══ Supplied records

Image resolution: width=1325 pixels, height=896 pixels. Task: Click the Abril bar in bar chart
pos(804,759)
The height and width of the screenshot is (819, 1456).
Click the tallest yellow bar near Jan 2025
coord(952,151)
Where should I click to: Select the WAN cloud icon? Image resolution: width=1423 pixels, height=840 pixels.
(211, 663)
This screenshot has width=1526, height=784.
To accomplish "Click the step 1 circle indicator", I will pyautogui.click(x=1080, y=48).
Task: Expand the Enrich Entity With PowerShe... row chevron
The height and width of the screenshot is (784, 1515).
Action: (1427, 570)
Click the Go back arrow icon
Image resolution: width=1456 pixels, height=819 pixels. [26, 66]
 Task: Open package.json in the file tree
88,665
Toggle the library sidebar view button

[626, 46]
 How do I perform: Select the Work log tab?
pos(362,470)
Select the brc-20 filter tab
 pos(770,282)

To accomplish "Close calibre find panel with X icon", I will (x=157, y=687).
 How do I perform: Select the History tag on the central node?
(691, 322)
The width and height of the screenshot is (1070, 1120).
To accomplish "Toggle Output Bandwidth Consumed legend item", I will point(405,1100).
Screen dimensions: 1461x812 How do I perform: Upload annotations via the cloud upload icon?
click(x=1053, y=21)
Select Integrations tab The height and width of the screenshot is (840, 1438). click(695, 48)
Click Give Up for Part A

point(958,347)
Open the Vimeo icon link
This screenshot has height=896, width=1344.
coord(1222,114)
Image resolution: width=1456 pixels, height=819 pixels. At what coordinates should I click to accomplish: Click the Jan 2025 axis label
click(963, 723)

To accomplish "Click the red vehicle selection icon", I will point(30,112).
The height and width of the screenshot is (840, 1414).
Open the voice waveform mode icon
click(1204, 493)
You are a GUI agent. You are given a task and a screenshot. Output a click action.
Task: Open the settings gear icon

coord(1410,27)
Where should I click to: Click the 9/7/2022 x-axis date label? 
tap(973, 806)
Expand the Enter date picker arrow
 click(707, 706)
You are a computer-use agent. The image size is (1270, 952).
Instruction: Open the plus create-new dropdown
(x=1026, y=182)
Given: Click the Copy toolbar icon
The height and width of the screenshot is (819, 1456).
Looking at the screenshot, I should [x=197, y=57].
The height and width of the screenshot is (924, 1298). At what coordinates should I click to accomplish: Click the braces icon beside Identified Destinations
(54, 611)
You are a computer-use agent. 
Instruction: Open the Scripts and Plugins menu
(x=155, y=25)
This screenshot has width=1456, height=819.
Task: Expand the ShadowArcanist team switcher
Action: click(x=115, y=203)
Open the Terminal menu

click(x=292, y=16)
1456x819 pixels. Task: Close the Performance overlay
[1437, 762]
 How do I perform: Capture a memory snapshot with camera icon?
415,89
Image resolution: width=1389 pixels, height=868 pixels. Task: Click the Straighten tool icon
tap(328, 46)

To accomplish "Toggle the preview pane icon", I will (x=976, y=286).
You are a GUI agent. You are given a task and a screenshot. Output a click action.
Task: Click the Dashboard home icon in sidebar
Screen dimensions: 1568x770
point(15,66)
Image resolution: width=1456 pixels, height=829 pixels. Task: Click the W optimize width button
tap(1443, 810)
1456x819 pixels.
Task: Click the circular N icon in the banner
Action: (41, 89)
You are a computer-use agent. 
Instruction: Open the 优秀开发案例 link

════

→ What you need to do:
The required answer is the exact run of lines above starting at the line with "Select Integrations tab" and ending at the line with "Given: Click the Copy toolbar icon", with both ends present.

→ Expected output:
Select Integrations tab The height and width of the screenshot is (840, 1438). click(695, 48)
Click Give Up for Part A

point(958,347)
Open the Vimeo icon link
This screenshot has height=896, width=1344.
coord(1222,114)
Image resolution: width=1456 pixels, height=819 pixels. At what coordinates should I click to accomplish: Click the Jan 2025 axis label
click(963, 723)

To accomplish "Click the red vehicle selection icon", I will point(30,112).
The height and width of the screenshot is (840, 1414).
Open the voice waveform mode icon
click(1204, 493)
You are a GUI agent. You are given a task and a screenshot. Output a click action.
Task: Open the settings gear icon

coord(1410,27)
Where should I click to: Click the 9/7/2022 x-axis date label? 
tap(973, 806)
Expand the Enter date picker arrow
 click(707, 706)
You are a computer-use agent. The image size is (1270, 952).
Instruction: Open the plus create-new dropdown
(x=1026, y=182)
Given: Click the Copy toolbar icon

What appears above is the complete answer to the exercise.